Install on db.golemtrust.am:

PG_EXPORTER_VERSION="0.15.0"
wget "https://github.com/prometheus-community/postgres_exporter/releases/download/v${PG_EXPORTER_VERSION}/postgres_exporter-${PG_EXPORTER_VERSION}.linux-amd64.tar.gz"
tar xzf "postgres_exporter-${PG_EXPORTER_VERSION}.linux-amd64.tar.gz"
mv "postgres_exporter-${PG_EXPORTER_VERSION}.linux-amd64/postgres_exporter" /usr/local/bin/

Create a PostgreSQL user for the exporter:

sudo -u postgres psql -c "CREATE USER prometheus WITH PASSWORD '<generate and store in Vaultwarden>';"
sudo -u postgres psql -c "GRANT pg_monitor TO prometheus;"

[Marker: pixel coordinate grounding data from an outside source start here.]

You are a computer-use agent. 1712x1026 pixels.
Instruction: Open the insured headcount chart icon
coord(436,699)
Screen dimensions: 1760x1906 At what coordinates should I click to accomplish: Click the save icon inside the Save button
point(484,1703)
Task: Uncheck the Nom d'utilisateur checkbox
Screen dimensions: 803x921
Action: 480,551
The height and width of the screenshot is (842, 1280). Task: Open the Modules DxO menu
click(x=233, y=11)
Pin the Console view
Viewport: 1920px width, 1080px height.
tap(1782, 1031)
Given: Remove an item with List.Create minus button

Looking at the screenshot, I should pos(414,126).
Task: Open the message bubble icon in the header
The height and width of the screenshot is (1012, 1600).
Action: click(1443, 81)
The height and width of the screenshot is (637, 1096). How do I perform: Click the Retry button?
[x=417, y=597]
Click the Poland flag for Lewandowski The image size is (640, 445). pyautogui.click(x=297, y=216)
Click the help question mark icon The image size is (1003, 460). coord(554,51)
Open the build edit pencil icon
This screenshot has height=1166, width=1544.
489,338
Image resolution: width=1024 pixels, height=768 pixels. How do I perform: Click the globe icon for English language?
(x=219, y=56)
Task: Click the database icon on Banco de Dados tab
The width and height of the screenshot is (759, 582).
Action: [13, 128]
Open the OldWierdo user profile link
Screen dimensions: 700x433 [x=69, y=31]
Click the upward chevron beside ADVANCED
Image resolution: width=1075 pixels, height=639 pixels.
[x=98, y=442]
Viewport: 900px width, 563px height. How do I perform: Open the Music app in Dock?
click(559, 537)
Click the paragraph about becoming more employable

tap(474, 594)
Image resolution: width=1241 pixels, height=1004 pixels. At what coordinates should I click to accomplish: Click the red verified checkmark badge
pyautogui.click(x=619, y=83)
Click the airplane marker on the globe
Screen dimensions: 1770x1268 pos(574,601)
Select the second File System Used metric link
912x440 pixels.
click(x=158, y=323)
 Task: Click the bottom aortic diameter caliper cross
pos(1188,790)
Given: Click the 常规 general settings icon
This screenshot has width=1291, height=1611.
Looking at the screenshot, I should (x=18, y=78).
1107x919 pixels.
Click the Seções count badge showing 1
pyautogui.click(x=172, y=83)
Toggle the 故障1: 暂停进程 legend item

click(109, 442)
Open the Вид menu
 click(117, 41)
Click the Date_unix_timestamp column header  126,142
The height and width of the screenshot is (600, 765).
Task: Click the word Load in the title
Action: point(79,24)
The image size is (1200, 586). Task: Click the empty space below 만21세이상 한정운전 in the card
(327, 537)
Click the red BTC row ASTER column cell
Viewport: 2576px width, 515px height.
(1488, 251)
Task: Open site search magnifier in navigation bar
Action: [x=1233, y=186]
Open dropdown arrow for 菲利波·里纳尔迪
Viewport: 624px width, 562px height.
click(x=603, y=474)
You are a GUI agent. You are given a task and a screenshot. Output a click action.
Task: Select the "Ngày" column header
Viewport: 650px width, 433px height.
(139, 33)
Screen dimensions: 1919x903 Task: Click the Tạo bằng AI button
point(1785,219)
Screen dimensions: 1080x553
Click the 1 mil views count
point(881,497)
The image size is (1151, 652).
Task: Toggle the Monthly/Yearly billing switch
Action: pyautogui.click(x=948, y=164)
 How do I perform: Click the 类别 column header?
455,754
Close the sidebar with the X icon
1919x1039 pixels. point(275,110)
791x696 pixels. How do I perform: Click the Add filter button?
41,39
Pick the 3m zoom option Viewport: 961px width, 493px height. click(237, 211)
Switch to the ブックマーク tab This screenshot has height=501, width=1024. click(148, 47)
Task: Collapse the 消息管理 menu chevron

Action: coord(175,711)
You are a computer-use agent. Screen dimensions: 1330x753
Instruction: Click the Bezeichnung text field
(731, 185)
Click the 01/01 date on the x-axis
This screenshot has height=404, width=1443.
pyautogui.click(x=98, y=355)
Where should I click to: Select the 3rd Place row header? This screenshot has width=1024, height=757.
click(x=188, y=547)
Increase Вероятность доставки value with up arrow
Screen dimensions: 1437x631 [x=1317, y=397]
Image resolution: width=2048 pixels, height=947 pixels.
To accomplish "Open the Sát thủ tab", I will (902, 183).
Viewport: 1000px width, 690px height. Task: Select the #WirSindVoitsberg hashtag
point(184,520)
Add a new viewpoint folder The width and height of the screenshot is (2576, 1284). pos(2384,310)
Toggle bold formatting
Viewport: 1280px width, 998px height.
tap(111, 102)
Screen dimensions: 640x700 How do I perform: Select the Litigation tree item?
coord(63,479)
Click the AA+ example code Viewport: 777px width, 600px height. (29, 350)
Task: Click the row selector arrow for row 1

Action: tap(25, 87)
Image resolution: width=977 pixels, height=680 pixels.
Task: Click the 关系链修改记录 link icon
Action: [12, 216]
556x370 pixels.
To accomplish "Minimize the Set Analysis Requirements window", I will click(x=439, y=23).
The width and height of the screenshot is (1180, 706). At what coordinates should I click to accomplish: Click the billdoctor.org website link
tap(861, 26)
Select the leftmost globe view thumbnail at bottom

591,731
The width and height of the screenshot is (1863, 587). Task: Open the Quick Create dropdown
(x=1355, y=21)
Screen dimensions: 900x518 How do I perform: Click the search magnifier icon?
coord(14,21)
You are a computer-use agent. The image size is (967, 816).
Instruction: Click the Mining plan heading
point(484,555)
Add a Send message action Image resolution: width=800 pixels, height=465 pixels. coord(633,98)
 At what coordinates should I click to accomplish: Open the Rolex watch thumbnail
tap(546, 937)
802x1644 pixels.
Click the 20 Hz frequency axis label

Create /etc/systemd/system/postgres_exporter.service:

[Unit]
Description=PostgreSQL Exporter
After=network-online.target postgresql.service

[Service]
User=postgres
Environment=DATA_SOURCE_NAME=postgresql://prometheus:<password>@localhost:5432/postgres?sslmode=disable
ExecStart=/usr/local/bin/postgres_exporter --web.listen-address=10.0.0.3:9187
Restart=on-failure

[Install]
WantedBy=multi-user.target

Alertmanager

Alertmanager handles routing of Prometheus alerts to notification channels. Install on metrics.golemtrust.am:

AM_VERSION="0.27.0"
wget "https://github.com/prometheus/alertmanager/releases/download/v${AM_VERSION}/alertmanager-${AM_VERSION}.linux-amd64.tar.gz"
tar xzf "alertmanager-${AM_VERSION}.linux-amd64.tar.gz"
mv "alertmanager-${AM_VERSION}.linux-amd64/alertmanager" /usr/local/bin/
mv "alertmanager-${AM_VERSION}.linux-amd64/amtool" /usr/local/bin/

Create /etc/alertmanager/alertmanager.yml:

route:
  receiver: slack-default
  group_wait: 30s
  group_interval: 5m
  repeat_interval: 4h

receivers:
  - name: slack-default
    slack_configs:
      - api_url: '<Slack webhook URL from Vaultwarden>'
        channel: '#infrastructure-alerts'
        title: '[{{ .Status | toUpper }}] {{ .GroupLabels.alertname }}'
        text: '{{ range .Alerts }}{{ .Annotations.description }}{{ end }}'

Prometheus infrastructure alerts route to #infrastructure-alerts. Security alerts from Graylog route to #security-alerts. These are separate channels so that infrastructure noise does not drown out security signals.

Verification

Check that Prometheus can reach all targets:

curl -s http://127.0.0.1:9090/api/v1/targets | python3 -m json.tool | grep '"health"'

All targets should show "health": "up". Targets showing "health": "down" indicate a scrape failure; check that the exporter is running and that the firewall permits TCP 9100 from metrics.golemtrust.am to the target server’s private IP.